Rewrite the part of the records that opens with the line containing "This screenshot has width=951, height=481." and closes with the line containing "pyautogui.click(x=6, y=13)", keeping the requests as they are but multiplying every click coordinate in the answers by 1.2, rounded to whole numbers with halves going up. Give only those lines.
───── Provided data ─────
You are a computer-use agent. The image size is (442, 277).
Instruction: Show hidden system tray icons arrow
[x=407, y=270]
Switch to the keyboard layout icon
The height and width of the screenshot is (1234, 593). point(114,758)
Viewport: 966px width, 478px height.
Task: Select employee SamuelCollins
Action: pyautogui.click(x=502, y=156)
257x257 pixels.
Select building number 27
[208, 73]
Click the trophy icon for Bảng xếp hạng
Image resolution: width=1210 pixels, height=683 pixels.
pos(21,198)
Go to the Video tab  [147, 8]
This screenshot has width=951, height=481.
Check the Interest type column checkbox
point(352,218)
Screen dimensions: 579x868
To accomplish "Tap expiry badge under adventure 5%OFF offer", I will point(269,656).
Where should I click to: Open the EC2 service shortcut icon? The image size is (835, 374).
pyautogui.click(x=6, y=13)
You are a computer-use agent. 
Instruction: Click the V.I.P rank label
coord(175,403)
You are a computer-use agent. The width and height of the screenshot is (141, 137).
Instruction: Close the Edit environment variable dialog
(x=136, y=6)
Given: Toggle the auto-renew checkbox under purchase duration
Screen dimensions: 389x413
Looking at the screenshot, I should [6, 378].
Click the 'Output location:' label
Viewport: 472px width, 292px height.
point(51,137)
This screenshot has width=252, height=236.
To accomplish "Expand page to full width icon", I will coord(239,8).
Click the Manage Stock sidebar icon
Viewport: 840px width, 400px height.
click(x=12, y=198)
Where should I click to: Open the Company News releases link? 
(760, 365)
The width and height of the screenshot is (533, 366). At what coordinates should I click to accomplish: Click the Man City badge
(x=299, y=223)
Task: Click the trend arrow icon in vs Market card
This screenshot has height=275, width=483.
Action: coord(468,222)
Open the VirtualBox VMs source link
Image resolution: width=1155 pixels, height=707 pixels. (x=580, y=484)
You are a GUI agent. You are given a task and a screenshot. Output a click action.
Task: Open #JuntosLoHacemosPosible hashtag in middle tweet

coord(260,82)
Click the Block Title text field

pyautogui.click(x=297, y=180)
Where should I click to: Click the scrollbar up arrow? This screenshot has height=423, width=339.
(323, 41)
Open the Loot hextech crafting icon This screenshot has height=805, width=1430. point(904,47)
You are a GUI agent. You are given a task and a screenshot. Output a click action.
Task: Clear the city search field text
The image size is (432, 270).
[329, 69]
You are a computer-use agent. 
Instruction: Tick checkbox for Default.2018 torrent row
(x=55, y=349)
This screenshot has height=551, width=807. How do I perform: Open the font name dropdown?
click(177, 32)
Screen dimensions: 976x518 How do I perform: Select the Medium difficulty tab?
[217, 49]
─────
[Exercise result]:
This screenshot has width=951, height=481.
Check the Interest type column checkbox
point(422,262)
Screen dimensions: 579x868
To accomplish "Tap expiry badge under adventure 5%OFF offer", I will point(323,787).
Where should I click to: Open the EC2 service shortcut icon? The image size is (835, 374).
pyautogui.click(x=7, y=16)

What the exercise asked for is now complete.